**TO DO**
Write out the opening lines of the data word for word, up to and including the line with "The height and", and leave every picture and every later line out.

**SUPPLIED INFORMATION**
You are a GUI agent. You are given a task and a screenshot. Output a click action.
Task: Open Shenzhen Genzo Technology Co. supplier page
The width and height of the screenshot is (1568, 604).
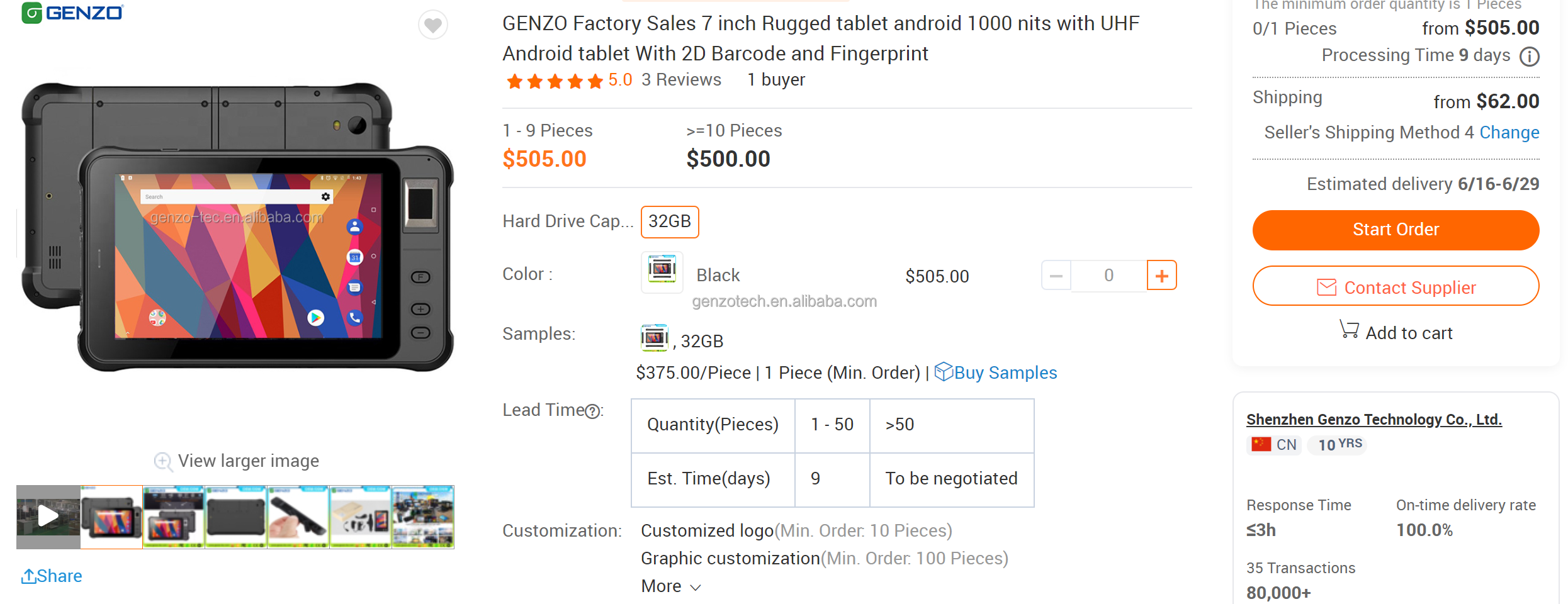pos(1373,420)
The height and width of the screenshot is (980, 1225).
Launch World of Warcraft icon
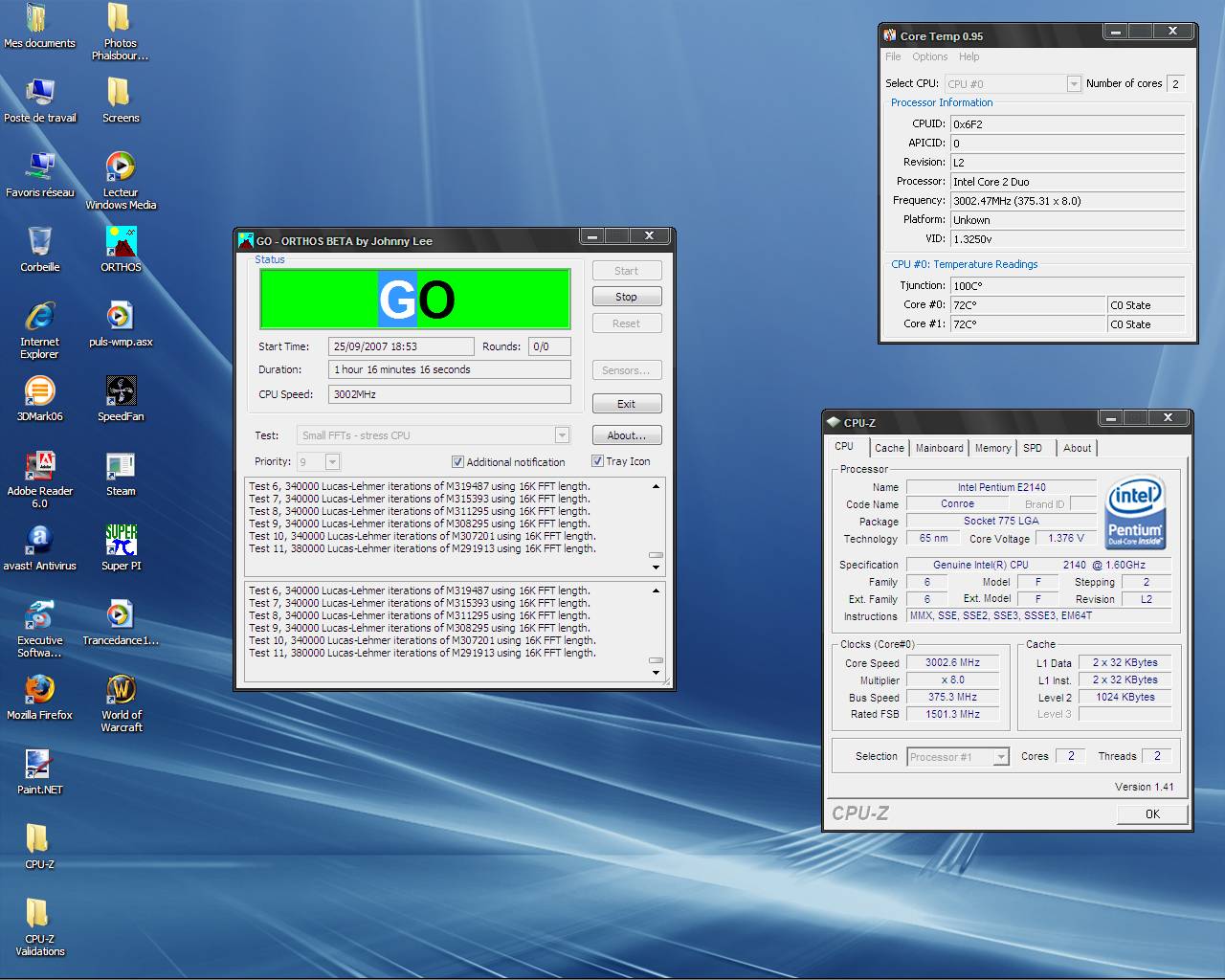pyautogui.click(x=121, y=690)
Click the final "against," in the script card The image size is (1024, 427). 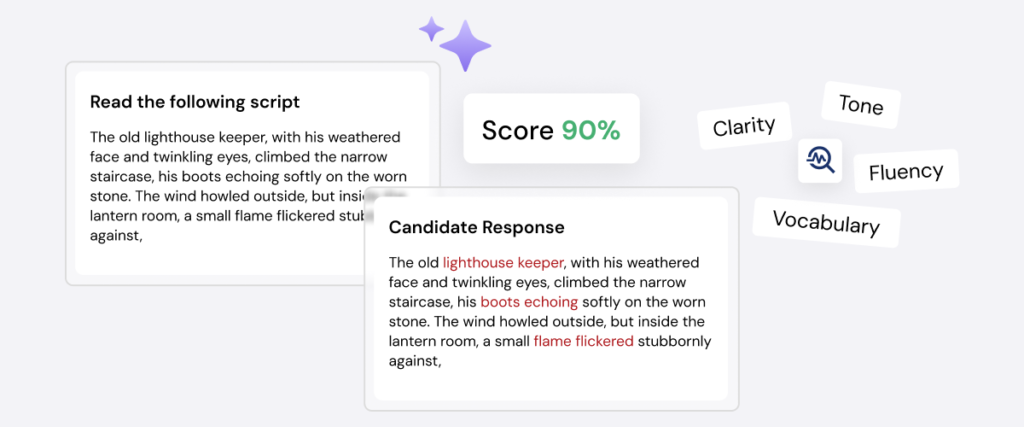click(x=116, y=236)
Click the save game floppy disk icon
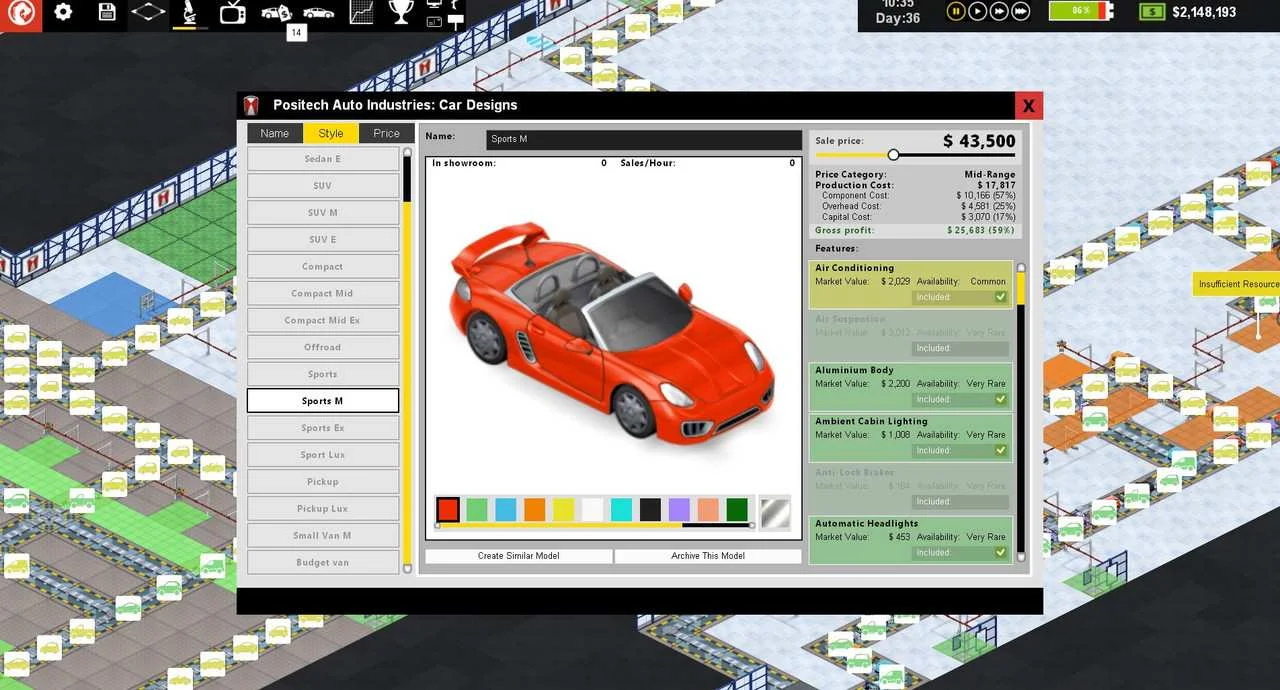Screen dimensions: 1280x690 point(107,13)
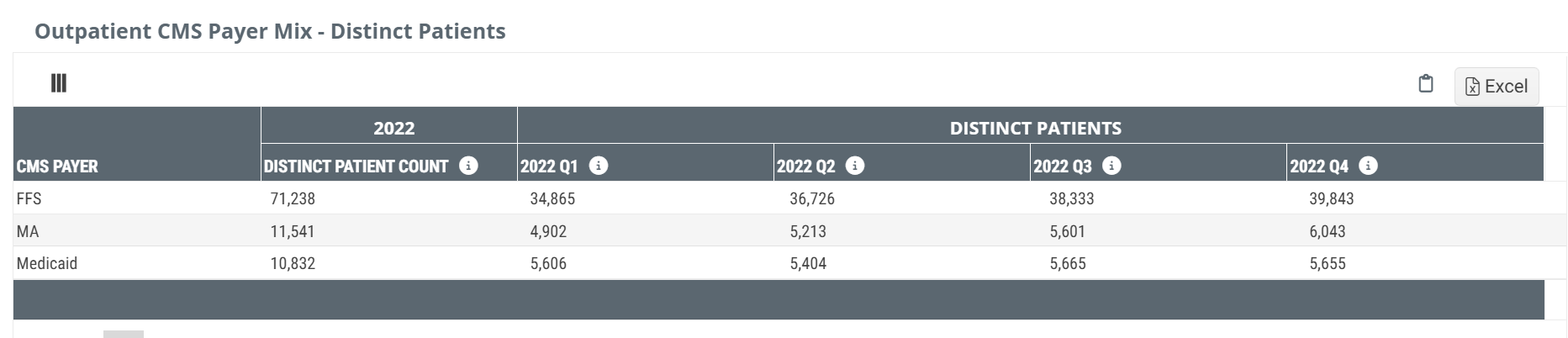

**RESPONSE BELOW**
You are a GUI agent. You are given a task and a screenshot. Output a click action.
Task: Open Shenzhen Genzo Technology Co. supplier page
The width and height of the screenshot is (1568, 604).
pos(1373,420)
The height and width of the screenshot is (980, 1225).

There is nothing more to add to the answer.